Blossom Dearie 1st LP album (1957)
Blossom Dearie is quite irresistible because she was so darn unpretentious - female version of Bobby Troup and I'm not the first to notice similarity. It is a intimate, soft and friendly kind of singing, sound of not a intimidating force like Sarah Vaughan but completely different approach, comforting, sensuous and très chic, très feminine.
It could naturally be explained because she was an expatriate, American girl in Paris where she led vocal group "Blue Stars of France" and recorded two albums there, some of that famous French glamour must have rubbed on her because for the rest of her life she was basically perfecting this wicked kittenish persona, purring and scratching simultaneously. This was her very first American LP (recorded on invitation by no lesser figure than Norman Granz for his "Verve records", how about prestige!) and introduction to wider audience. Not sure how much it did for her on the charts but it definitely put her on the map because album is still in print and it has been for almost 60 years, far more than anything else she did afterwards.
Which is maybe pity because - surprisingly - perhaps her best work actually came later when she formed her own company "Daffodil Records" in mid-1970s and had no commercial pressure anymore. However, "Verve" albums are without exception brilliant and highly enjoyable. This one has everything already in place - girlish voice, intelligence, witty lyrics, that highly individual light piano touch, Jazz trio behind her. And vocal chorus straight from her Paris days that would not continue on further albums. She never had massive public attention like some other Jazz giants from her era but once you give her a chance, specially on a rainy afternoon, chances are you will be hooked for life.

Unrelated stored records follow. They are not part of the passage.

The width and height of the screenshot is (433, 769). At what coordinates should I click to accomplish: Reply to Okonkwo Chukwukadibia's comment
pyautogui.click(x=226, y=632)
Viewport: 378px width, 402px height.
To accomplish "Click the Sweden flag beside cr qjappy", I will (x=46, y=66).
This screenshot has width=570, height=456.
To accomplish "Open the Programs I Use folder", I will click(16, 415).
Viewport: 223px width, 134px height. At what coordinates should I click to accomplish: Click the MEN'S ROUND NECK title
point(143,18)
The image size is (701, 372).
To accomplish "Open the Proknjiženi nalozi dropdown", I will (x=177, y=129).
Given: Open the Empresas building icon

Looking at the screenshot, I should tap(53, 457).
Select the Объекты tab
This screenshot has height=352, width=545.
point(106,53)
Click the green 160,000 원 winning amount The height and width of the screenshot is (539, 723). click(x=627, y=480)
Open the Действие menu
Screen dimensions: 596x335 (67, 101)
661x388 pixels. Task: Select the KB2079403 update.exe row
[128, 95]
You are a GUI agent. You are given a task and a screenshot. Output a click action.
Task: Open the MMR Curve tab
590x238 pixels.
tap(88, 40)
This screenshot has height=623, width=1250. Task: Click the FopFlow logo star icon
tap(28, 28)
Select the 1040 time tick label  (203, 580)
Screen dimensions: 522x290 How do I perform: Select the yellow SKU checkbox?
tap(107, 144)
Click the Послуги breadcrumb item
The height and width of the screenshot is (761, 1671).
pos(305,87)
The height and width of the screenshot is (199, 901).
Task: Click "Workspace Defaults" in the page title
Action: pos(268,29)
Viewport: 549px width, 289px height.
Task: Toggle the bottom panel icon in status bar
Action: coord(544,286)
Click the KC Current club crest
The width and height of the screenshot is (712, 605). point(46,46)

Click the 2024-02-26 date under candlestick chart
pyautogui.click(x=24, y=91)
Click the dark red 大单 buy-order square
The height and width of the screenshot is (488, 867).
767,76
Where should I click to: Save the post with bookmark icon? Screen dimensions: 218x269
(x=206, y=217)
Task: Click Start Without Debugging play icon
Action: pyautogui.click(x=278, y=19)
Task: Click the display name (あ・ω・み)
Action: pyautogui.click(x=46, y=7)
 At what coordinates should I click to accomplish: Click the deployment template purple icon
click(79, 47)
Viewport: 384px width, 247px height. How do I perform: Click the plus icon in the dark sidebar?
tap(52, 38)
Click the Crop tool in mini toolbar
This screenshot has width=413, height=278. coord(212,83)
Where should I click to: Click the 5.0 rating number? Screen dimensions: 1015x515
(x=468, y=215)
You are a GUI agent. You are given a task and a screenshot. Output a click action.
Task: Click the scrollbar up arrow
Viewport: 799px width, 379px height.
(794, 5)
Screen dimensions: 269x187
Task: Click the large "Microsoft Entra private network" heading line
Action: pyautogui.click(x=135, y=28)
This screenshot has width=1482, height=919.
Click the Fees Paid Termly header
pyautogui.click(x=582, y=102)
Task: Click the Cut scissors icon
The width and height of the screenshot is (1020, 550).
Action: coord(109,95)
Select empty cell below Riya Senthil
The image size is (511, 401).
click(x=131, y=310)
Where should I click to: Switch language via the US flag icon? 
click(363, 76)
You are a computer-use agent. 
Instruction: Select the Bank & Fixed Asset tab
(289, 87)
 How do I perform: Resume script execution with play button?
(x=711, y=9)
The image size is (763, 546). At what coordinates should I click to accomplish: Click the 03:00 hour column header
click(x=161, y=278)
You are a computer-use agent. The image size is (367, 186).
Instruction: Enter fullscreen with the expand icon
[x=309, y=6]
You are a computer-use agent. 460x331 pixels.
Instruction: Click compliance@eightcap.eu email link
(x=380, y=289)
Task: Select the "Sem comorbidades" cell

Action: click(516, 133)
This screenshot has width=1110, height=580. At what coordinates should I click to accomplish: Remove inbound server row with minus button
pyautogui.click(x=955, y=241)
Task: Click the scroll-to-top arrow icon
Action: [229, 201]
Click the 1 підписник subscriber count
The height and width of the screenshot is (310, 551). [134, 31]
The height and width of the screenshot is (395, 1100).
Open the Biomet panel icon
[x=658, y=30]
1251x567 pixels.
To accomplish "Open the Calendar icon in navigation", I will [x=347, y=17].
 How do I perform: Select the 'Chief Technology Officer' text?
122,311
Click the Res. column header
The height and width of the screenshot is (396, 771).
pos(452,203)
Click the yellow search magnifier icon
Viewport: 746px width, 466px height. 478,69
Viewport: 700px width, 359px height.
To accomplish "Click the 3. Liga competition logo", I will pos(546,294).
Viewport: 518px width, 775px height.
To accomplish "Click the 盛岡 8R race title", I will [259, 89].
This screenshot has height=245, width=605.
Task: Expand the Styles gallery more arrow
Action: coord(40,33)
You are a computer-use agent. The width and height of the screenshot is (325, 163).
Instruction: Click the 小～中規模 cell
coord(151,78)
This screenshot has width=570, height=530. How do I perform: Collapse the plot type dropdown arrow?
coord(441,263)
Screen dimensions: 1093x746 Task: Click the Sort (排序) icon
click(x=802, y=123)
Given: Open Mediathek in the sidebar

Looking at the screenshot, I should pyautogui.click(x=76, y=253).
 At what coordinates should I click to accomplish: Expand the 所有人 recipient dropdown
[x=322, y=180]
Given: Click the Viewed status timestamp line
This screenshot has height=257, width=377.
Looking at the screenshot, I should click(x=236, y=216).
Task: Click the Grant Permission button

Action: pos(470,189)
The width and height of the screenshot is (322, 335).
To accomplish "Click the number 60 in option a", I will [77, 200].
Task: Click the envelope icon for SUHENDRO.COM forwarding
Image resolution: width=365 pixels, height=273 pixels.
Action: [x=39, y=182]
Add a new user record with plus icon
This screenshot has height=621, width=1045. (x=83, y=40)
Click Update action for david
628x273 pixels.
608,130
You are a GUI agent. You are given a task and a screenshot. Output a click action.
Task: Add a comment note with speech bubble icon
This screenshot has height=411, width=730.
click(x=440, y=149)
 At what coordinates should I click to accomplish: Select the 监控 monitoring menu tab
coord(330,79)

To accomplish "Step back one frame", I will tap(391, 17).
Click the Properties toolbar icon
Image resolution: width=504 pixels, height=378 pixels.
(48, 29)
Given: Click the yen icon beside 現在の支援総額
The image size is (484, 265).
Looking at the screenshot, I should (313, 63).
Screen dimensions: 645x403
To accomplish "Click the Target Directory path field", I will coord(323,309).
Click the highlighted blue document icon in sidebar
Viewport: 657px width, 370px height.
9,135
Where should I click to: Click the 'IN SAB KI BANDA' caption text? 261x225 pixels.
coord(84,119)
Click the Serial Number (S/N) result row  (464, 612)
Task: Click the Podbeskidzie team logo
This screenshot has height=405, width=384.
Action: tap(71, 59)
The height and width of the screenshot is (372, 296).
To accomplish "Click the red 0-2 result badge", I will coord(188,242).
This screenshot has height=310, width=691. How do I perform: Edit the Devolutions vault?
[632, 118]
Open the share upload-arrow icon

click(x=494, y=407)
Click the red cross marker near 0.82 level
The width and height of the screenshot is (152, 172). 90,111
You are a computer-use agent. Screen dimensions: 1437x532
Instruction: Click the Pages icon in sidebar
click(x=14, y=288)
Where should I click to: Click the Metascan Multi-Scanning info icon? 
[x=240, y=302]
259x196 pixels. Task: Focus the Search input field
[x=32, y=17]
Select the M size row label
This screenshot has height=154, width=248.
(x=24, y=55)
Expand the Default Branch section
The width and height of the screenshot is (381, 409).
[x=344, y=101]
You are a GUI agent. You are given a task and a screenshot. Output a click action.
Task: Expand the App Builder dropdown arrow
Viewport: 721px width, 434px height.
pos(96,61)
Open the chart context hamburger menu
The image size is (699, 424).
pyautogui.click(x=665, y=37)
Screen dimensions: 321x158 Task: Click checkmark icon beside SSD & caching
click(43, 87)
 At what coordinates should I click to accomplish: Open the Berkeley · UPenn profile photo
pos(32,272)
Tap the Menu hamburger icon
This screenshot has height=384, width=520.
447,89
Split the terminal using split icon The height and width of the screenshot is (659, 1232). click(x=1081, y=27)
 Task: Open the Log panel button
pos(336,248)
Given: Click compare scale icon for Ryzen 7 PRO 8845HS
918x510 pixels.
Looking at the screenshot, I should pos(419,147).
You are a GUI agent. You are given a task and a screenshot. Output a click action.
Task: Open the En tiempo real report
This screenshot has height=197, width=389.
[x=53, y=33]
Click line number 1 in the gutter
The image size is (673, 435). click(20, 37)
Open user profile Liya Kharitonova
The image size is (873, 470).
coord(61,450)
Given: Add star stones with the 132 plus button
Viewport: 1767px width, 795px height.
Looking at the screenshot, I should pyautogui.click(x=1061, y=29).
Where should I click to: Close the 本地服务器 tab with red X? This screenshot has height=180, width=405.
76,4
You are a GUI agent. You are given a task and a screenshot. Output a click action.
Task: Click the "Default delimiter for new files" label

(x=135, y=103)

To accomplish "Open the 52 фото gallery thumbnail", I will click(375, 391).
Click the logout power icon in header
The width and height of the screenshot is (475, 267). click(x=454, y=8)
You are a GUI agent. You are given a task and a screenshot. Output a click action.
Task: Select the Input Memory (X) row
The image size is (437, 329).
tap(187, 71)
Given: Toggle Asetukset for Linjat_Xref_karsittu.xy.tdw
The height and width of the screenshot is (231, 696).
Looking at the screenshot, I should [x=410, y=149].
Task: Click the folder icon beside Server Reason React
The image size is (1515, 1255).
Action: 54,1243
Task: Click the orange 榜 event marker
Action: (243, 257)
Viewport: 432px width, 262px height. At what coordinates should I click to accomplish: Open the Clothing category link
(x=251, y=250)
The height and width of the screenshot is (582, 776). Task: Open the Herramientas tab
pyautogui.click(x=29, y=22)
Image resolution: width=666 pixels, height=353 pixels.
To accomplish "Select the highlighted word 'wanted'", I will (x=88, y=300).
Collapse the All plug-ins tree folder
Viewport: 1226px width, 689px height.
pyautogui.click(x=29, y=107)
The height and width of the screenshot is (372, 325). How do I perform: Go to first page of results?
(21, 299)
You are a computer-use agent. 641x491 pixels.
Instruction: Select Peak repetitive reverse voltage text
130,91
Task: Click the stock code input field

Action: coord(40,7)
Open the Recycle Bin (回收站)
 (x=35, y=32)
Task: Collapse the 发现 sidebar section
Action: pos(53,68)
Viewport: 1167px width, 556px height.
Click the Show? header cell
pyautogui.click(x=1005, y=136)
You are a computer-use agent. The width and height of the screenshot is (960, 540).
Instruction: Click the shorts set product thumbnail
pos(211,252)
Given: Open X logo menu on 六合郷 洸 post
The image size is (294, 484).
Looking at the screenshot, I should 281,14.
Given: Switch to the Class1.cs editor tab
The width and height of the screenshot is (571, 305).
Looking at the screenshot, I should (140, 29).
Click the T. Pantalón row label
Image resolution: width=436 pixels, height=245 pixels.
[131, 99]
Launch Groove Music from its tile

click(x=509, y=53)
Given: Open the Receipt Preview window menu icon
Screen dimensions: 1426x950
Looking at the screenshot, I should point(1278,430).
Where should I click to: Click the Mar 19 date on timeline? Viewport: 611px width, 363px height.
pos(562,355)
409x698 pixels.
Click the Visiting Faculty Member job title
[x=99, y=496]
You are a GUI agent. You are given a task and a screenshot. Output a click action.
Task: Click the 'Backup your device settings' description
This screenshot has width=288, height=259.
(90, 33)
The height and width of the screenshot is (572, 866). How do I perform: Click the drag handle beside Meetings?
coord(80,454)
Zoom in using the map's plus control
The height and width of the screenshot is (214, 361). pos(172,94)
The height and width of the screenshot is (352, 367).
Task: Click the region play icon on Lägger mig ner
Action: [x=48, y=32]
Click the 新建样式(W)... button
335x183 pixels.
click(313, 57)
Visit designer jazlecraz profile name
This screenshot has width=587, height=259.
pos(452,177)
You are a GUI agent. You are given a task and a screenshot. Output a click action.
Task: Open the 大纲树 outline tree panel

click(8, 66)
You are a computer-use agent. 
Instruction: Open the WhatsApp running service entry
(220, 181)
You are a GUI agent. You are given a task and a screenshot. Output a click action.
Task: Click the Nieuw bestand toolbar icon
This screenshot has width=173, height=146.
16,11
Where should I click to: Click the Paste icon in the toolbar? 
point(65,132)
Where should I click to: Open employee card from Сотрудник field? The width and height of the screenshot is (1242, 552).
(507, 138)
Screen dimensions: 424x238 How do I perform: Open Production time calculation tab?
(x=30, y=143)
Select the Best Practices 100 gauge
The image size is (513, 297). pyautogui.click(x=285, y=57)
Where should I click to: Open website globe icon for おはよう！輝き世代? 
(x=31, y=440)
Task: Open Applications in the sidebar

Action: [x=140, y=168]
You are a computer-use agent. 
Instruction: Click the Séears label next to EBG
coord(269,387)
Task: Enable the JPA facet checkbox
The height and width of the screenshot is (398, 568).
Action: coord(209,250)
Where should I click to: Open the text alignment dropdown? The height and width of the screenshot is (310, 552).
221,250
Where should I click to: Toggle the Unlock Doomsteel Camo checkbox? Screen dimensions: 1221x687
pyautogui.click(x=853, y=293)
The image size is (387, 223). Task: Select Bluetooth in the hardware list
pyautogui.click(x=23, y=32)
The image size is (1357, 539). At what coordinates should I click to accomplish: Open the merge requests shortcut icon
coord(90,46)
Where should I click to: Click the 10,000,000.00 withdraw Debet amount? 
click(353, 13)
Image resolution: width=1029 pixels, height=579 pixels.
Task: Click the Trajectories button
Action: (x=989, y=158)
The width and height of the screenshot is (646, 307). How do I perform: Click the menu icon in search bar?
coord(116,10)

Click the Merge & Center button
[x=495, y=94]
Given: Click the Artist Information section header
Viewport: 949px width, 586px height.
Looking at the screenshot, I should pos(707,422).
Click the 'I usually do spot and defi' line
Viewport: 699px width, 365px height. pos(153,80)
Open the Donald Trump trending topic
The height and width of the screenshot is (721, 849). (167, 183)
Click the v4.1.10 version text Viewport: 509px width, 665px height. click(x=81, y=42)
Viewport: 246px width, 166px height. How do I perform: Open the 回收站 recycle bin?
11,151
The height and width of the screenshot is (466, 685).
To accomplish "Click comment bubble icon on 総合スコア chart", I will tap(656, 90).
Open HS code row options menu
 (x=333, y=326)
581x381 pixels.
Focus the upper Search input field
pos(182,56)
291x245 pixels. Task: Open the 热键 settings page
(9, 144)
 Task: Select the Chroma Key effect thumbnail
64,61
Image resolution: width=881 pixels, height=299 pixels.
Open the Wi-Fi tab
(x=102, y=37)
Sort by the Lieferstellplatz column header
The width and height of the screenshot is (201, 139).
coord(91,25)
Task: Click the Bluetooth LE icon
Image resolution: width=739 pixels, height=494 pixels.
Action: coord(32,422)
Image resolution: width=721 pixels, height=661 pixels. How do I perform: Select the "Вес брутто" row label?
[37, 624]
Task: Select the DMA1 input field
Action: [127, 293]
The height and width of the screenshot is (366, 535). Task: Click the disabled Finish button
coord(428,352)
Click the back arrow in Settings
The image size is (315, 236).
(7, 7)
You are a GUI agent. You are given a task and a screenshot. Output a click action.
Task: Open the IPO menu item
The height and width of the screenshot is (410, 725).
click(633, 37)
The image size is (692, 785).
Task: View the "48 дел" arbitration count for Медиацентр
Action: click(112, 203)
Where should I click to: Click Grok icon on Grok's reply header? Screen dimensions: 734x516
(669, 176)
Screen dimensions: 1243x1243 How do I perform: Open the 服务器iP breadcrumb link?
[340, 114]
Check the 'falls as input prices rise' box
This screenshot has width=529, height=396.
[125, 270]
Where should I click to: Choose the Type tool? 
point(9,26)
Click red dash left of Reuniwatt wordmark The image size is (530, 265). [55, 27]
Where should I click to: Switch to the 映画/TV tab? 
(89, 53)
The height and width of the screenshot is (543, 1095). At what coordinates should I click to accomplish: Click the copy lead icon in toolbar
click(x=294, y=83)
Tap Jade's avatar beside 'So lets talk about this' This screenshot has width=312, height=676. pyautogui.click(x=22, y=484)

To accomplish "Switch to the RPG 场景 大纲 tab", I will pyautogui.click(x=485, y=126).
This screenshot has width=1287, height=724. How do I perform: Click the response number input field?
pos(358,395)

"Give Him The Oh La-la" (1958)
Oh, I loved this from a very first moment and feel the same to this day.
Norman Granz produced this album - but where he surrounded his main protege and "Verve records" golden goose Ella Fitzgerald with strings and velvety orchestras, he gives little Blossom just a Jazz trio and let her do her own thing without interfering. So she cuddles up to microphone and gently murmurs "Like Someone in Love" while your heart melts and you wonder why on earth you have never met a girl like that in real life. Its basically very similar to her previous, debut album with same intimate atmosphere - it even has another French song, which became her gimmick.
Blossom's little girl voice sound actually completely honest and not something artificial. I can't even imagine what kind of person she must have been in person, but apparently she was well read and witty, because her songs tend to be not usual sentimental stuff but surprisingly sharp and clear eyed. By far my favorite song here is ""I Walk a Little Faster" that is the best description of optimism-trough-tears I have ever heard. "But even though I meet, at each and every corner, with nothing but disaster, I set my chin a little higher, hope a little longer, build a little stronger, castle in the air... I walk a little faster". I mean, this really touches me.
She is not very well known or easy to find. Blossom is actually a cult figure. You don't read about her in Jazz guide books, because apparently critics smirk at her. There's nothing dramatic or tragic about her life, no nasty biopics or dirty laundry to dish about. So when occasionally you meet another Blossom Dearie fan its celebration and joy, kind of mutual recognition and surprise, I still remember how it made my day years ago.